U.S. livestock: Live cattle up on export demand

CME lean hog futures mixed

CME October 2021 live cattle (candlesticks) with 20-, 50- and 100-day moving averages (pink, purple and dark red lines). (Barchart)

Chicago | Reuters — CME cattle futures firmed on Thursday, supported by strong export demand for U.S. supplies, traders said.

Hog futures were narrowly mixed, with the nearby contract firm on good weekly exports while deferreds eased on technical selling.

CME August lean hog futures gained 0.075 cents to 106.65 cents/lb., while most-active October dipped 0.675 cent to 91.725 cents (all figures US$).

The October hogs contract faced resistance at the high end of its 20-day Bollinger range for the second day in a row.
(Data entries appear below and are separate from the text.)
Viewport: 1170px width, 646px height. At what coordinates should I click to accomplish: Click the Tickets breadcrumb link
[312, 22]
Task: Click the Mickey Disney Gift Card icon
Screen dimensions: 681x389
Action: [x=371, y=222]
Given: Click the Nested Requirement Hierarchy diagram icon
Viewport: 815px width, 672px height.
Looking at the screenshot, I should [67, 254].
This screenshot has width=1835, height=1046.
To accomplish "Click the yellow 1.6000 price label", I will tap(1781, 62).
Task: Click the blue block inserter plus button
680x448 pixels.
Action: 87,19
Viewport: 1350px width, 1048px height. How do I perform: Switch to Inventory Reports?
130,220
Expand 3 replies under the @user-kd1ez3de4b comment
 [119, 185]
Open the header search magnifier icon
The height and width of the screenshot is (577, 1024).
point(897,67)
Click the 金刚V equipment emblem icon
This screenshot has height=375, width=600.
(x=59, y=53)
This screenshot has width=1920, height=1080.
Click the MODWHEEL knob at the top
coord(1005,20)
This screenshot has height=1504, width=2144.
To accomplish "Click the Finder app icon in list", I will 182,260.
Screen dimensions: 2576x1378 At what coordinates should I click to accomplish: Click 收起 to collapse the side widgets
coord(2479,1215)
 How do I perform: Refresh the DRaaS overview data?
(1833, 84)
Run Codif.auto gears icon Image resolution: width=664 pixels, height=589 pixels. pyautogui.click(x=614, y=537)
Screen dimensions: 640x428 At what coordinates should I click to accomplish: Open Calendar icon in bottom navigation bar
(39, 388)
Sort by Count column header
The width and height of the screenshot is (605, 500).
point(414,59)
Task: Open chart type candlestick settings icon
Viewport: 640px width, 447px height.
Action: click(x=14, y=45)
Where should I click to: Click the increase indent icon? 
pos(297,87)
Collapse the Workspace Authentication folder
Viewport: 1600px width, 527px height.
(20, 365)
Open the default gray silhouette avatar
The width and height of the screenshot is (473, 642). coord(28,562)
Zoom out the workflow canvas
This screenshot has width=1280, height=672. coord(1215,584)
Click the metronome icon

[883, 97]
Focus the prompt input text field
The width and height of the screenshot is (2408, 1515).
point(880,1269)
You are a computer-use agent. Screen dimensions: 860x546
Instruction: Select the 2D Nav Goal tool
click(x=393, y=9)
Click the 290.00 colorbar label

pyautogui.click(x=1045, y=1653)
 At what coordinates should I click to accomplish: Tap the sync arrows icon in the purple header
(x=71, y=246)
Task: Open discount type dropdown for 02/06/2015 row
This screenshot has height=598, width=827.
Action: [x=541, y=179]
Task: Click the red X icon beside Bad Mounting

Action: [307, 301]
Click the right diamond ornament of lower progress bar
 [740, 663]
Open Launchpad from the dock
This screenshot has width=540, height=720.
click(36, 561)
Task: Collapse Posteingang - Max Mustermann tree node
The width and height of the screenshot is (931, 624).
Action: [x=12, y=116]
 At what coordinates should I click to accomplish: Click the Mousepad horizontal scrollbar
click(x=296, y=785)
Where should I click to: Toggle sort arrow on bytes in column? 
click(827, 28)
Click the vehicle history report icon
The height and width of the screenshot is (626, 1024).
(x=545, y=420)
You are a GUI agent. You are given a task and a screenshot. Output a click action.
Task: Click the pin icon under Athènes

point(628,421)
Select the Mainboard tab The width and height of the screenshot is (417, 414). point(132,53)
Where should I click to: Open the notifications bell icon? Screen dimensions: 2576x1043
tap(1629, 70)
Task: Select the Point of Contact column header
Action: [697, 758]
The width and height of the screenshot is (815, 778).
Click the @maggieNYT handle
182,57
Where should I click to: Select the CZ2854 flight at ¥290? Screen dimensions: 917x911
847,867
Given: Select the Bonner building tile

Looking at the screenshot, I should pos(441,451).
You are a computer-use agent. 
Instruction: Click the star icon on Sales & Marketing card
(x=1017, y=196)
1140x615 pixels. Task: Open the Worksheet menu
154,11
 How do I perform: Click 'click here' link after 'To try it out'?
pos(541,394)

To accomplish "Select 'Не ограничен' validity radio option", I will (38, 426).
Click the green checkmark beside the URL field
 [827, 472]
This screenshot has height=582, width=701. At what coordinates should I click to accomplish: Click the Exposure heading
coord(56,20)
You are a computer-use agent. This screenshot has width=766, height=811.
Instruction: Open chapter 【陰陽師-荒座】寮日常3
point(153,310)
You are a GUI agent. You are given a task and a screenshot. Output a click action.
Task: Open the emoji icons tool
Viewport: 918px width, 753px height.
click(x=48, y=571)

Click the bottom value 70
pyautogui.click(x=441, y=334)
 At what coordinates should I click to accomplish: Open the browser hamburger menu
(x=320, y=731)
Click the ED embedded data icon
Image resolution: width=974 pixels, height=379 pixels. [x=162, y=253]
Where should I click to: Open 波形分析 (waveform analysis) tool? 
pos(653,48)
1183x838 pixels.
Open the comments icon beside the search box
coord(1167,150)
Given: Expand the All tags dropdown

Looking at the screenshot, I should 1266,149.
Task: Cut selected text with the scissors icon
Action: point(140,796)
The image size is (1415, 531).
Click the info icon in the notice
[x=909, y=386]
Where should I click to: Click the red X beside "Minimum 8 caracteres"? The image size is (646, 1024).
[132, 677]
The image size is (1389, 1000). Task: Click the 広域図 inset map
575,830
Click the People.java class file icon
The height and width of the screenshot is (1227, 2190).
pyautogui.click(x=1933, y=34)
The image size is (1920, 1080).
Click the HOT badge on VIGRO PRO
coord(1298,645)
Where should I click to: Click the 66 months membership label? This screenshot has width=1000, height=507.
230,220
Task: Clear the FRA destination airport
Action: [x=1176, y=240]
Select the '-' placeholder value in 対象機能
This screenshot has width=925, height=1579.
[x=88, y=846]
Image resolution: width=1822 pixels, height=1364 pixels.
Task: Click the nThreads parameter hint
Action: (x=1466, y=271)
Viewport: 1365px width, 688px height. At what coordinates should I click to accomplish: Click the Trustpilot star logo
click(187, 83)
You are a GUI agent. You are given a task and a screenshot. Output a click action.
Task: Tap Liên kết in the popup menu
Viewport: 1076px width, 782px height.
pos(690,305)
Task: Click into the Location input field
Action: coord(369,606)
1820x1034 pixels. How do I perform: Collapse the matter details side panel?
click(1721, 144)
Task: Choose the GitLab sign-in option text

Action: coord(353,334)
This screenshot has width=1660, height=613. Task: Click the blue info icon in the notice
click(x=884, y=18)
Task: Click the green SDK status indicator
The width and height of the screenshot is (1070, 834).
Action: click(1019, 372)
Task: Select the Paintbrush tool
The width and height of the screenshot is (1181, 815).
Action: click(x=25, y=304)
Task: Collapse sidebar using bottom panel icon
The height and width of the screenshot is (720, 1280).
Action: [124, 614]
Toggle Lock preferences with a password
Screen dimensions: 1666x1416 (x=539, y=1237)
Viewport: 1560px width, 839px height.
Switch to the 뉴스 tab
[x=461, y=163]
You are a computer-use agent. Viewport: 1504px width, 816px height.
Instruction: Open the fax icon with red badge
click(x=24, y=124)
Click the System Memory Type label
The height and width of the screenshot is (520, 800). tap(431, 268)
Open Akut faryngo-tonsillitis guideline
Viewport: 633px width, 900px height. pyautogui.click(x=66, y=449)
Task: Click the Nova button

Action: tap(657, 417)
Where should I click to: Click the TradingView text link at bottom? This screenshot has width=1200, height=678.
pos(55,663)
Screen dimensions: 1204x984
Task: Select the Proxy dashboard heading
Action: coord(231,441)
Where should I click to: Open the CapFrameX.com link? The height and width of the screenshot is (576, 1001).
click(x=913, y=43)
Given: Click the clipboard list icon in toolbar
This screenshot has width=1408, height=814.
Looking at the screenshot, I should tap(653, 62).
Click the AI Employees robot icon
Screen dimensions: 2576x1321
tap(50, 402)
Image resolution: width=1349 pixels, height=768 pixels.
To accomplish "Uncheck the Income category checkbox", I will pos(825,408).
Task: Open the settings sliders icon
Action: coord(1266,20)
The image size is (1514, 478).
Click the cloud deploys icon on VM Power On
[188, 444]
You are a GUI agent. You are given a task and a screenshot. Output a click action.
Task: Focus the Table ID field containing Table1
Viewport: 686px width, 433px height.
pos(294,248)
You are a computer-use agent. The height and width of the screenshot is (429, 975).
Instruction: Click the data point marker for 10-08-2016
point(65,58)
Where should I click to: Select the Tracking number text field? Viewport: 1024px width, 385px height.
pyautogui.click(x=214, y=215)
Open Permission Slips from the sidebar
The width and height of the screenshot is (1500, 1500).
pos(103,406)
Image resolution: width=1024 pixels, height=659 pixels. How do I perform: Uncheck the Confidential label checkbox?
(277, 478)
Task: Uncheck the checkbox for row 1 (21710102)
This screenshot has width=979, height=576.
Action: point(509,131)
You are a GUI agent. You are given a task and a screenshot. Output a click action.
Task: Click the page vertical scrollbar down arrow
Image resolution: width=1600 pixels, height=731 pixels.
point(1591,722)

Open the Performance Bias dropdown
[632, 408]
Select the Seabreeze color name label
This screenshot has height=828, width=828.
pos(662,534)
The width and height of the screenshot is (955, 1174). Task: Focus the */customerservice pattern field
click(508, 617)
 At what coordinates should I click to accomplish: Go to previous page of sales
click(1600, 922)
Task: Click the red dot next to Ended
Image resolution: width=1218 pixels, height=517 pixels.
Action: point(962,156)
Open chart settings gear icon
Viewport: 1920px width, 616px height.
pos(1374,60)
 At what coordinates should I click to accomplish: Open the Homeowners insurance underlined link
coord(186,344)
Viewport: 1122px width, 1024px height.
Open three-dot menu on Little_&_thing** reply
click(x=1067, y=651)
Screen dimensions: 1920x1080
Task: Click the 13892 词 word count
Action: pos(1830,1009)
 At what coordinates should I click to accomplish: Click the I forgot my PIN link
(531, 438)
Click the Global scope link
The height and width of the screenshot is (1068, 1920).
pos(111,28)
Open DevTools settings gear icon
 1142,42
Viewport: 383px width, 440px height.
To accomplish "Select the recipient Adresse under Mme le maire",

Support was noted at its 50-day moving average.

CME’s October live cattle futures, the most-active cattle contract, rose 1.425 cents to 126.675 cents/lb., while nearby August futures gained 0.75 cent, to 120.8 cents.

CME August feeder cattle finished 1.425 cents higher at 158.2 cents/lb.

After the close, the U.S. Agriculture Department said that frozen pork belly stocks as of June 30 stood at 36.481 million lbs., up from 36.208 million tonnes on May 31. A year earlier, frozen pork belly stocks were 55.537 million lbs.

Frozen beef stocks of 398.660 million lbs. were down from 414.047 million lbs. at the end of May and 428.122 million at the end of June 2020.

USDA said pork export sales totaled 24,500 tonnes in the week ended July 15, up from 10,600 tonnes a week earlier. Beef export sales of 25,400 tonnes were up from the 9,300 tonnes the prior week.

— Reporting for Reuters by Mark Weinraub in Chicago.